Material supplied>
━━━━━━━━━━━━━━━━━━━━━━━━━━━━━━
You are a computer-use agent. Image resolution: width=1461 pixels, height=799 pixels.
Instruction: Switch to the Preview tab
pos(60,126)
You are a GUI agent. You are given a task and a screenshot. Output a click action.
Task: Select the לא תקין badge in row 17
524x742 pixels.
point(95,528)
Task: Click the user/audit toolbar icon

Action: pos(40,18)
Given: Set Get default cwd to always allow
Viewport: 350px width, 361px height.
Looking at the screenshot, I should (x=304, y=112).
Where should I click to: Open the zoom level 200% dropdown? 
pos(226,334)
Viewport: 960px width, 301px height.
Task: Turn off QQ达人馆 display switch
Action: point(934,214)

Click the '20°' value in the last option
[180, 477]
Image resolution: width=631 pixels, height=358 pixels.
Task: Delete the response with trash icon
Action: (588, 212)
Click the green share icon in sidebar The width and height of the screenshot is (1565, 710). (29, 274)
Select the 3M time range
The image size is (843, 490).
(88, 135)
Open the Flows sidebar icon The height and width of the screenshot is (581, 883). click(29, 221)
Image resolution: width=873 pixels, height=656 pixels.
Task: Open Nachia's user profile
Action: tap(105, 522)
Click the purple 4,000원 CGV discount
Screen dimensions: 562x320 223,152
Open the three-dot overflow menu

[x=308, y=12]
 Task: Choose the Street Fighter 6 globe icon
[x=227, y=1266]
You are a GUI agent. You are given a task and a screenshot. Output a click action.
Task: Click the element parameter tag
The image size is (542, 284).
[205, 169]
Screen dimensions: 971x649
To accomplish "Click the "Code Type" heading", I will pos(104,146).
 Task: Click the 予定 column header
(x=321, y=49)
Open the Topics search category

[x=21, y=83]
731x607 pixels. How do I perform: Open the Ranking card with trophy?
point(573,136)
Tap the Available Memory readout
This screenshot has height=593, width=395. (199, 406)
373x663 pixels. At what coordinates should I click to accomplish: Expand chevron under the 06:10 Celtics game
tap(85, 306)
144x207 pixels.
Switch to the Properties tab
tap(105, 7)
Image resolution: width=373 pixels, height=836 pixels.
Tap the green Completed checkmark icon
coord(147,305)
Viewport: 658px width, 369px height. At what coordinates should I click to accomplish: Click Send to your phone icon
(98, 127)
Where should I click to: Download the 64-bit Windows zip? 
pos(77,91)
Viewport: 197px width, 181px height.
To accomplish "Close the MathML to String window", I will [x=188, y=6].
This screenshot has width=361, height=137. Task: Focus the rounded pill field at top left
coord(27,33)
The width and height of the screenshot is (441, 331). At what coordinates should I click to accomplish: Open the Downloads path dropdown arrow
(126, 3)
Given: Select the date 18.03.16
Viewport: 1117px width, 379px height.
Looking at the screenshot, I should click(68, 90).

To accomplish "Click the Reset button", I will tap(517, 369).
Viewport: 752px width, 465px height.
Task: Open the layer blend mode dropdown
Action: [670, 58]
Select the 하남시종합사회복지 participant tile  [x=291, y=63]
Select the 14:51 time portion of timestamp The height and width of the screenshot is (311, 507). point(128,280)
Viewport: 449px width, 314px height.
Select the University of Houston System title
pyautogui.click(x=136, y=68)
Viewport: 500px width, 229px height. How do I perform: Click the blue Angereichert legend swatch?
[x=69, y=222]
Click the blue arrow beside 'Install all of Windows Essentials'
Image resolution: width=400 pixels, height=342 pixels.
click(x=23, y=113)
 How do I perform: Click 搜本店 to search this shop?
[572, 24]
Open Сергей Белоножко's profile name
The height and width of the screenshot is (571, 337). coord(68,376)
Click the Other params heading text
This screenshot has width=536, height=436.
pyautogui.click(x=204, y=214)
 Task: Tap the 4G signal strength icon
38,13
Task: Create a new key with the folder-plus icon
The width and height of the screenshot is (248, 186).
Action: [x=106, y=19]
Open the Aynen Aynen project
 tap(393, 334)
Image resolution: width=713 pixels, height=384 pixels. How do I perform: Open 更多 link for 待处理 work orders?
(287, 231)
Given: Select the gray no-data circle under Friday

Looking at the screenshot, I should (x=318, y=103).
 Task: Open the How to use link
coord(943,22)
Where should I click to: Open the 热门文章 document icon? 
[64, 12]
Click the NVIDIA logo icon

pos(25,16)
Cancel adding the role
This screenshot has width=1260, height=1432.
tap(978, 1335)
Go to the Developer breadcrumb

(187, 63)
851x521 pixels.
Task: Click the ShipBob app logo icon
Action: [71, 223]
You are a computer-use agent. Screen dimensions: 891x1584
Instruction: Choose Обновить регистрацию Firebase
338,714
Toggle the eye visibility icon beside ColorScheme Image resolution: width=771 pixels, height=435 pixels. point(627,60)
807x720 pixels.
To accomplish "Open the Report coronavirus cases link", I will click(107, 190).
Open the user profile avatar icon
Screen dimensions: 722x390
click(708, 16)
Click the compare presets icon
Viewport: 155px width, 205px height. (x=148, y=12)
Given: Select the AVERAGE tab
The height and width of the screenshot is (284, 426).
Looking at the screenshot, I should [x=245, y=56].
━━━━━━━━━━━━━━━━━━━━━━━━━━━━━━
Your goal>
From the first line to the last, reproduce the data exactly.

Result for this task>
You are a computer-use agent. Image resolution: width=1461 pixels, height=799 pixels.
Instruction: Switch to the Preview tab
pos(60,126)
You are a GUI agent. You are given a task and a screenshot. Output a click action.
Task: Select the לא תקין badge in row 17
524x742 pixels.
point(95,528)
Task: Click the user/audit toolbar icon

Action: pos(40,18)
Given: Set Get default cwd to always allow
Viewport: 350px width, 361px height.
Looking at the screenshot, I should (x=304, y=112).
Where should I click to: Open the zoom level 200% dropdown? 
pos(226,334)
Viewport: 960px width, 301px height.
Task: Turn off QQ达人馆 display switch
Action: point(934,214)

Click the '20°' value in the last option
[180, 477]
Image resolution: width=631 pixels, height=358 pixels.
Task: Delete the response with trash icon
Action: (588, 212)
Click the green share icon in sidebar The width and height of the screenshot is (1565, 710). (29, 274)
Select the 3M time range
The image size is (843, 490).
(88, 135)
Open the Flows sidebar icon The height and width of the screenshot is (581, 883). click(29, 221)
Image resolution: width=873 pixels, height=656 pixels.
Task: Open Nachia's user profile
Action: tap(105, 522)
Click the purple 4,000원 CGV discount
Screen dimensions: 562x320 223,152
Open the three-dot overflow menu

[x=308, y=12]
 Task: Choose the Street Fighter 6 globe icon
[x=227, y=1266]
You are a GUI agent. You are given a task and a screenshot. Output a click action.
Task: Click the element parameter tag
The image size is (542, 284).
[205, 169]
Screen dimensions: 971x649
To accomplish "Click the "Code Type" heading", I will pos(104,146).
 Task: Click the 予定 column header
(x=321, y=49)
Open the Topics search category

[x=21, y=83]
731x607 pixels. How do I perform: Open the Ranking card with trophy?
point(573,136)
Tap the Available Memory readout
This screenshot has height=593, width=395. (199, 406)
373x663 pixels. At what coordinates should I click to accomplish: Expand chevron under the 06:10 Celtics game
tap(85, 306)
144x207 pixels.
Switch to the Properties tab
tap(105, 7)
Image resolution: width=373 pixels, height=836 pixels.
Tap the green Completed checkmark icon
coord(147,305)
Viewport: 658px width, 369px height. At what coordinates should I click to accomplish: Click Send to your phone icon
(98, 127)
Where should I click to: Download the 64-bit Windows zip? 
pos(77,91)
Viewport: 197px width, 181px height.
To accomplish "Close the MathML to String window", I will [x=188, y=6].
This screenshot has width=361, height=137. Task: Focus the rounded pill field at top left
coord(27,33)
The width and height of the screenshot is (441, 331). At what coordinates should I click to accomplish: Open the Downloads path dropdown arrow
(126, 3)
Given: Select the date 18.03.16
Viewport: 1117px width, 379px height.
Looking at the screenshot, I should click(68, 90).

To accomplish "Click the Reset button", I will tap(517, 369).
Viewport: 752px width, 465px height.
Task: Open the layer blend mode dropdown
Action: [670, 58]
Select the 하남시종합사회복지 participant tile  [x=291, y=63]
Select the 14:51 time portion of timestamp The height and width of the screenshot is (311, 507). point(128,280)
Viewport: 449px width, 314px height.
Select the University of Houston System title
pyautogui.click(x=136, y=68)
Viewport: 500px width, 229px height. How do I perform: Click the blue Angereichert legend swatch?
[x=69, y=222]
Click the blue arrow beside 'Install all of Windows Essentials'
Image resolution: width=400 pixels, height=342 pixels.
click(x=23, y=113)
 How do I perform: Click 搜本店 to search this shop?
[572, 24]
Open Сергей Белоножко's profile name
The height and width of the screenshot is (571, 337). coord(68,376)
Click the Other params heading text
This screenshot has width=536, height=436.
pyautogui.click(x=204, y=214)
 Task: Tap the 4G signal strength icon
38,13
Task: Create a new key with the folder-plus icon
The width and height of the screenshot is (248, 186).
Action: [x=106, y=19]
Open the Aynen Aynen project
 tap(393, 334)
Image resolution: width=713 pixels, height=384 pixels. How do I perform: Open 更多 link for 待处理 work orders?
(287, 231)
Given: Select the gray no-data circle under Friday

Looking at the screenshot, I should (x=318, y=103).
 Task: Open the How to use link
coord(943,22)
Where should I click to: Open the 热门文章 document icon? 
[64, 12]
Click the NVIDIA logo icon

pos(25,16)
Cancel adding the role
This screenshot has width=1260, height=1432.
tap(978, 1335)
Go to the Developer breadcrumb

(187, 63)
851x521 pixels.
Task: Click the ShipBob app logo icon
Action: [71, 223]
You are a computer-use agent. Screen dimensions: 891x1584
Instruction: Choose Обновить регистрацию Firebase
338,714
Toggle the eye visibility icon beside ColorScheme Image resolution: width=771 pixels, height=435 pixels. point(627,60)
807x720 pixels.
To accomplish "Open the Report coronavirus cases link", I will click(107, 190).
Open the user profile avatar icon
Screen dimensions: 722x390
click(708, 16)
Click the compare presets icon
Viewport: 155px width, 205px height. (x=148, y=12)
Given: Select the AVERAGE tab
The height and width of the screenshot is (284, 426).
Looking at the screenshot, I should [x=245, y=56].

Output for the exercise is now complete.